> WHAT IS BEING ASKED
Transcribe the whole listing exactly.
== DATASET CONTENT ==
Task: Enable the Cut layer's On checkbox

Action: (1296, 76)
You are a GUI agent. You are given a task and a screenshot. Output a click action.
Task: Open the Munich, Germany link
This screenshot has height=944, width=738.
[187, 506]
===
> ANSWER SECTION
Task: Enable the Cut layer's On checkbox

Action: (1296, 76)
You are a GUI agent. You are given a task and a screenshot. Output a click action.
Task: Open the Munich, Germany link
This screenshot has height=944, width=738.
[187, 506]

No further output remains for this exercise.